What do the lines say from the one containing "1344x896 pixels." to the end of the records? Restate them word for word, and only those.

Collected data:
————————

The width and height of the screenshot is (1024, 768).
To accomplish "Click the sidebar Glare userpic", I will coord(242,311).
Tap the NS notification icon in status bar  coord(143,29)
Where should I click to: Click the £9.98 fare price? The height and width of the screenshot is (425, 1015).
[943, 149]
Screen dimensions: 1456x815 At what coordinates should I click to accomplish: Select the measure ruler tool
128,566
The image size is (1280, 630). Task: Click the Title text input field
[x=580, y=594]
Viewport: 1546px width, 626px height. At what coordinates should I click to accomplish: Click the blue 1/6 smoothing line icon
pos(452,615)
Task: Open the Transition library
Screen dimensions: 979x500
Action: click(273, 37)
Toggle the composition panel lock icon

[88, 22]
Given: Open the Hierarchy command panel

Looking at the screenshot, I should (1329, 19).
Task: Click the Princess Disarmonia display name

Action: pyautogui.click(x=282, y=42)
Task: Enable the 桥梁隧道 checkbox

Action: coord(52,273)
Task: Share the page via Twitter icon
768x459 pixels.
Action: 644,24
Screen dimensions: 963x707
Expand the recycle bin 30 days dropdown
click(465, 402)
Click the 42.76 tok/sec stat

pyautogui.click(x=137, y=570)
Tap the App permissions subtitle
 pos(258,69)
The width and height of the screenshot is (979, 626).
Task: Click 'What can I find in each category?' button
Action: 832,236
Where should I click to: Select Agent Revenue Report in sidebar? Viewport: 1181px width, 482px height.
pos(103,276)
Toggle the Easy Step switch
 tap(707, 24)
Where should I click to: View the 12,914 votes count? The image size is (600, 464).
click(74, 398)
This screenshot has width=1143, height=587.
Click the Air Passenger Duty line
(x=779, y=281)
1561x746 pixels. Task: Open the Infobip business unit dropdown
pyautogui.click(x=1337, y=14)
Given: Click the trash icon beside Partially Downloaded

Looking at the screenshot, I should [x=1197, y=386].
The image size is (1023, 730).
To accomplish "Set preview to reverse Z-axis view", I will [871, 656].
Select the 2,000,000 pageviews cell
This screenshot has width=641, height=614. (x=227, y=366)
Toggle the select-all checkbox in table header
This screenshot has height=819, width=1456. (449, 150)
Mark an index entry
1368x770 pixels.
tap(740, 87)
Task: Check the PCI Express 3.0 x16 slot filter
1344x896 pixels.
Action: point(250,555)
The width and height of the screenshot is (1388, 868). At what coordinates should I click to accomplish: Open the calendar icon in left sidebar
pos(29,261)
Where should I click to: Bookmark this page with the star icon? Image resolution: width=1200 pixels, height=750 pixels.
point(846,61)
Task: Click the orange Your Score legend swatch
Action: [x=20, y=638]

————————

Exercise response:
1344x896 pixels.
Action: point(250,555)
The width and height of the screenshot is (1388, 868). At what coordinates should I click to accomplish: Open the calendar icon in left sidebar
pos(29,261)
Where should I click to: Bookmark this page with the star icon? Image resolution: width=1200 pixels, height=750 pixels.
point(846,61)
Task: Click the orange Your Score legend swatch
Action: [x=20, y=638]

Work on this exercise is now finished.